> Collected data
/---
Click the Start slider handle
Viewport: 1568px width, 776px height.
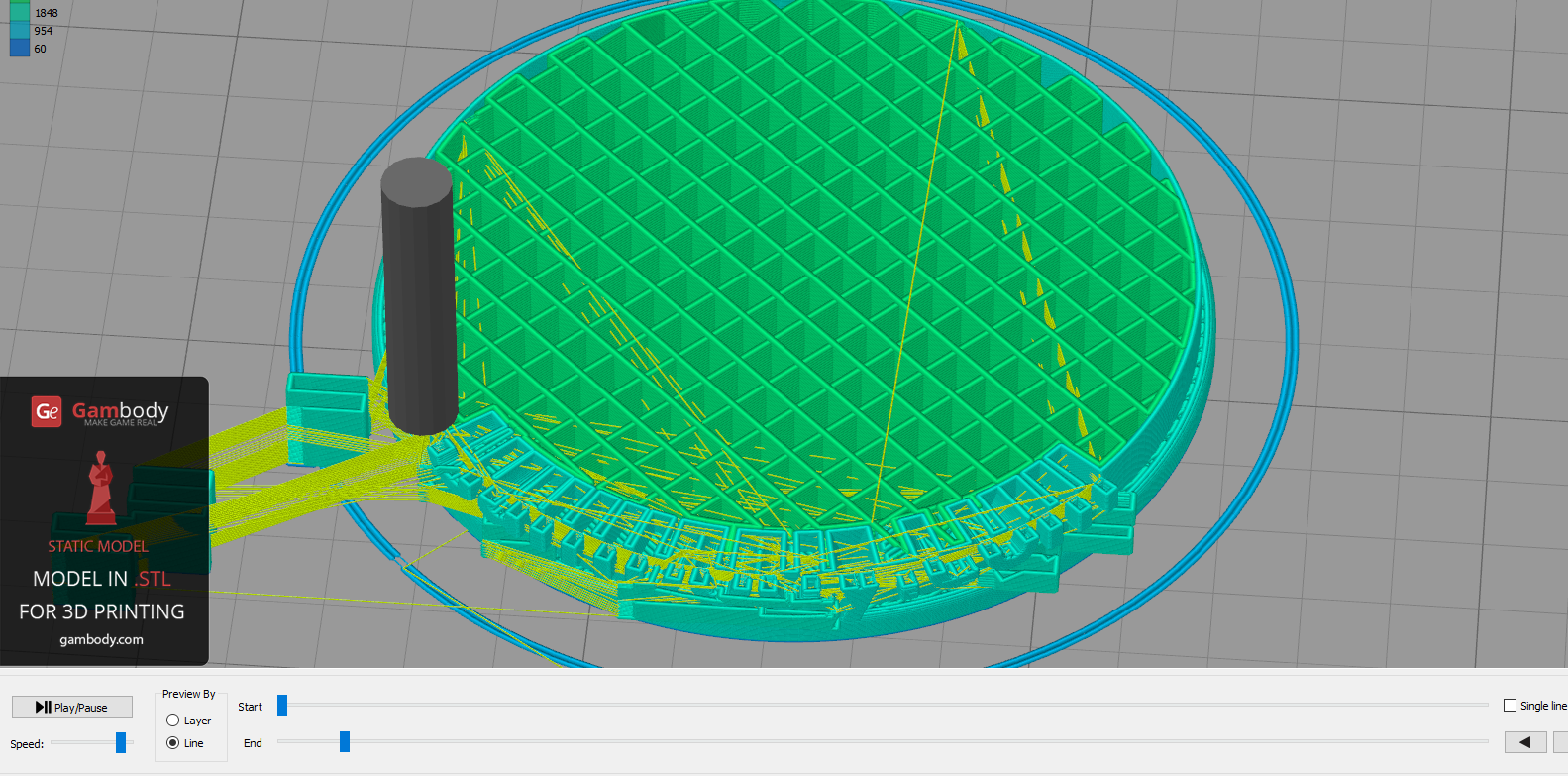tap(282, 706)
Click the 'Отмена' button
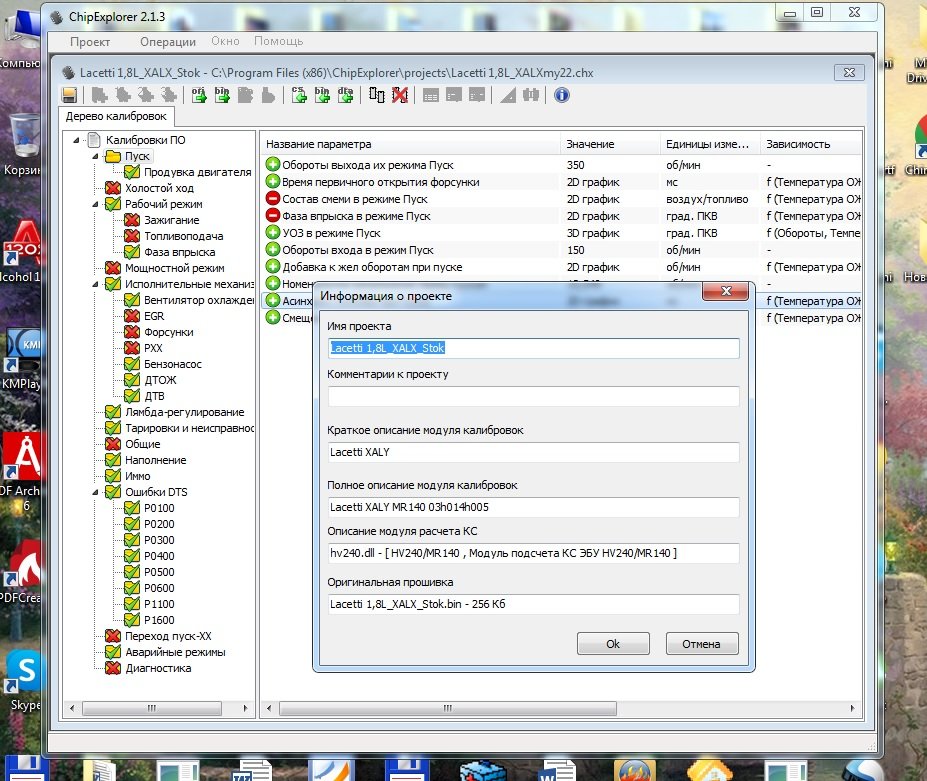 pos(701,644)
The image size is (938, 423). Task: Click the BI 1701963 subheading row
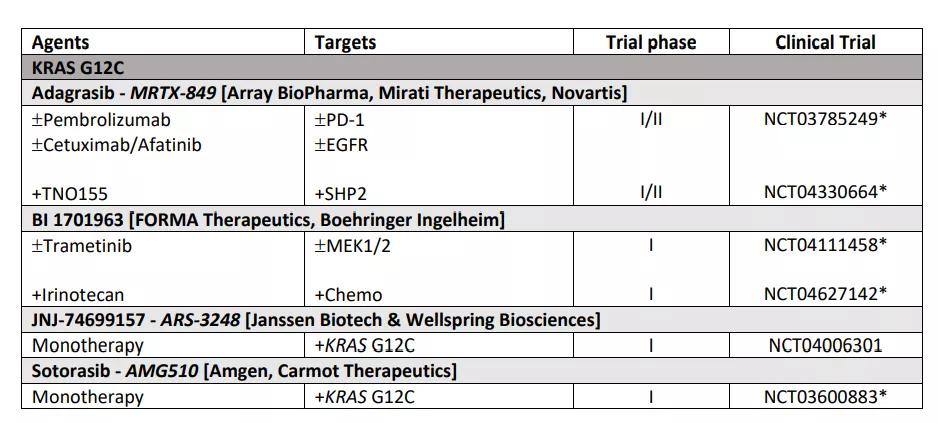tap(268, 219)
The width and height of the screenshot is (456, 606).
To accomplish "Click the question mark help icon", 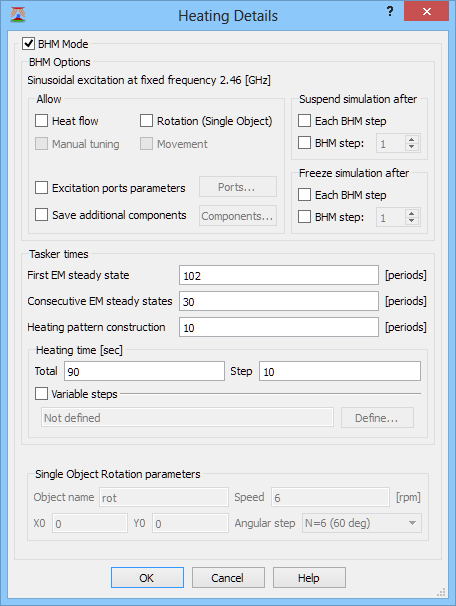I will point(390,12).
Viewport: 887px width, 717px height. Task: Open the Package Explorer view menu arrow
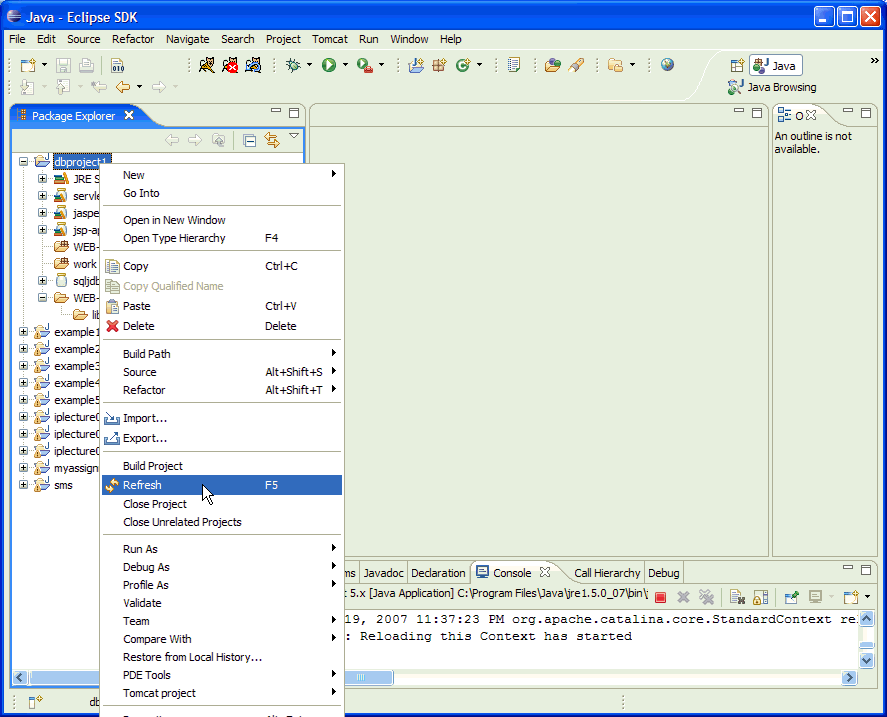pyautogui.click(x=294, y=137)
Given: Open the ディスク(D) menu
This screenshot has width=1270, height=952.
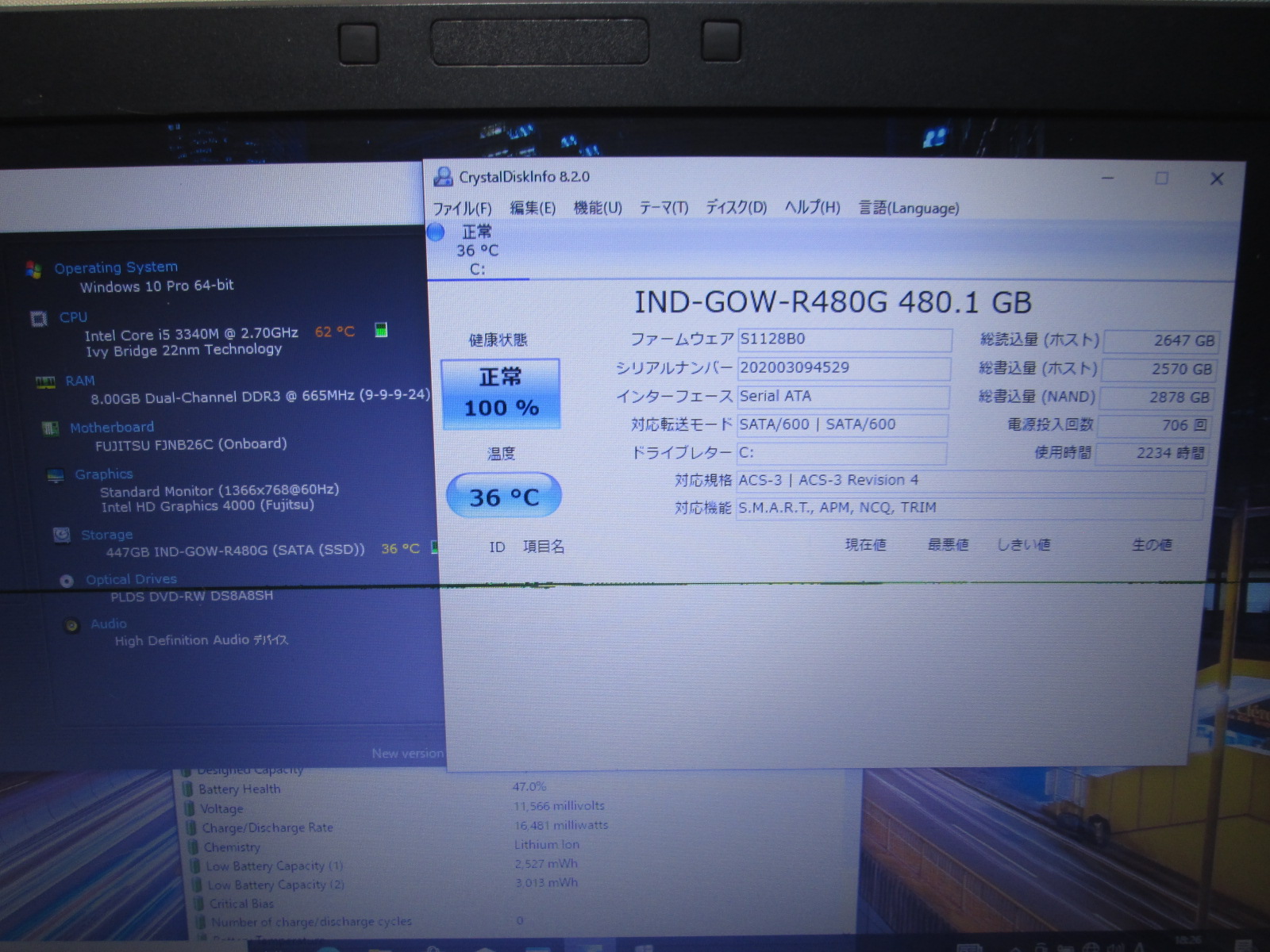Looking at the screenshot, I should 736,208.
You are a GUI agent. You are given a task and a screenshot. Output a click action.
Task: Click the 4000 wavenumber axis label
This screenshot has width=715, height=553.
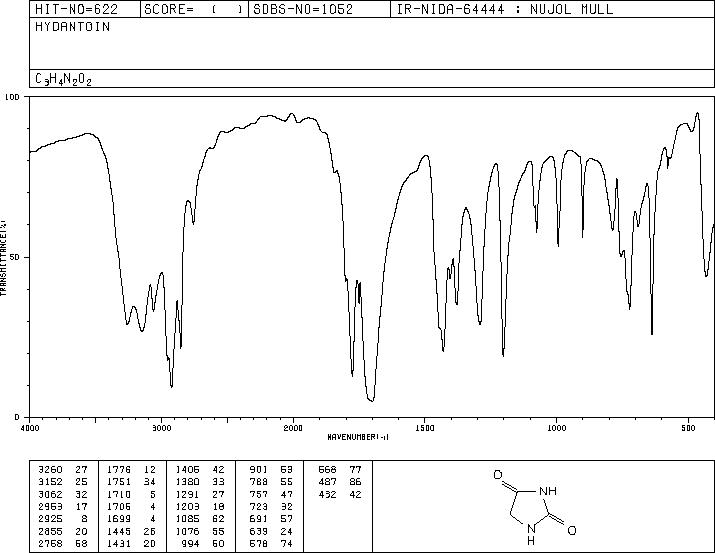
\---
> Brief
From the line containing "You are a GUI" down to the final line of the records above, restate every line word for word, add nothing, and skip the pictures.

> Response to the task
You are a GUI agent. You are given a task and a screenshot. Output a click action.
Task: Click the 4000 wavenumber axis label
This screenshot has width=715, height=553.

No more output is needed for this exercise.